Since 2013, several studies have identified prophylactic AL during neck dissection as a protective factor for major bleeding [
9,
23,
24,
38,
39]. The hypothesis that AL can prevent postoperative bleeding has been proposed, as per the ECOG 3311 study (NCT01898494), which required that all treated patients undergo prophylactic major vessel ligation during TORS [
40,
41]. Potential complications of this procedure include poor wound healing, fistula, impaired response to RT, and first-bite syndrome [
42]. In the present case series, AL was performed in 24 cases (22.6%) during neck dissection, and no complications were observed to be caused by this procedure. The findings of this study show that this surgical intervention does not effectively mitigate overall postoperative bleeding; however, it does statistically significantly reduce the occurrence of major bleeding.

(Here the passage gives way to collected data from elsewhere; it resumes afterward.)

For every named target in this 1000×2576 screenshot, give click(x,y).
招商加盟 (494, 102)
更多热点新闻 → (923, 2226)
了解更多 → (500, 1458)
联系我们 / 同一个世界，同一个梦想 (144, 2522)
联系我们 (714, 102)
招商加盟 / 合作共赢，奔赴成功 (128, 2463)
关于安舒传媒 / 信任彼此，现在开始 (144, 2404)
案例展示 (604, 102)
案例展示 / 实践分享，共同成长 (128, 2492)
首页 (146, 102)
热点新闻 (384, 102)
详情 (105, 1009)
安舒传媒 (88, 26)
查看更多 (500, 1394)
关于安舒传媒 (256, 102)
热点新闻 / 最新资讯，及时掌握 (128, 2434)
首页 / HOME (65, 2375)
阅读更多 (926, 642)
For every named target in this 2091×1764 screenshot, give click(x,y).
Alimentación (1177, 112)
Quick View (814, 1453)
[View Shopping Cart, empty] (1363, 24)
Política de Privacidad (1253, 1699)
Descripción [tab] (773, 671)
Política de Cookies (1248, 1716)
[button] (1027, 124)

OSA is a health problem that is often underestimated, with significant social and economic implications. Since TORS was introduced as an effective technique for tongue base treatment, numerous authors have achieved satisfactory results. TORS is widely regarded as the gold-standard procedure for treating the base of the tongue, when it is available [
3,
21,
43,
44]. A recent meta-analysis by Miller et al. [
45] has shown that tongue base reduction in TORS results in a significant reduction in AHI and in an improvement in daytime sleepiness and snoring in patients who have failed first-line therapy. The meta-analysis also demonstrates that bleeding is the most prevalent postoperative complication.
The present study also reveals that neither the severity of OSA nor multilevel surgical interventions, such as TORS accompanied by pharyngoplasty and/or septoplasty, are associated with an increased risk of postoperative bleeding. Therefore, multilevel treatment is a safe therapeutic option for postoperative bleeding and is comparable to isolated tongue base treatments. Upper airway collapse is frequently multilevel, with the retropalatal and retrolingual sites being the most affected; a simultaneous obstruction of these two levels has been observed in 25–33% of cases [
46]. Treatment failure after single-level surgery is often determined by the presence of an untreated secondary collapse site. Therefore, it is imperative to carefully assess the collapse sites using Drug-Induced Sleep Endoscopy (DISE) before treating OSA patients. Recent studies have shown that surgical planning based on the Muller maneuver alone changes in 40–50% of patients after DISE [
21,
46,
47]. Multilevel surgery has reported as the optimal treatment modality for a considerable proportion of OSA patients, even within a single-stage approach; recent studies have demonstrated the efficacy of the combination (TORS + pharyngoplasty) in the treatment of moderate–severe OSA [
21,
46,
47].
Finally, Iannella et al. [
48] demonstrated that multilevel treatment and continuous positive airway pressure (CPAP) have a comparable positive impact on the patient’s quality of life. Thus, it is likely that, when multilevel treatment is indicated in a single intervention, TORS is a safe and effective procedure that does not increase the risk of postoperative bleeding.
The major drawbacks of this study are (i) the fact that it was a single-center trial and (ii) its retrospective nature.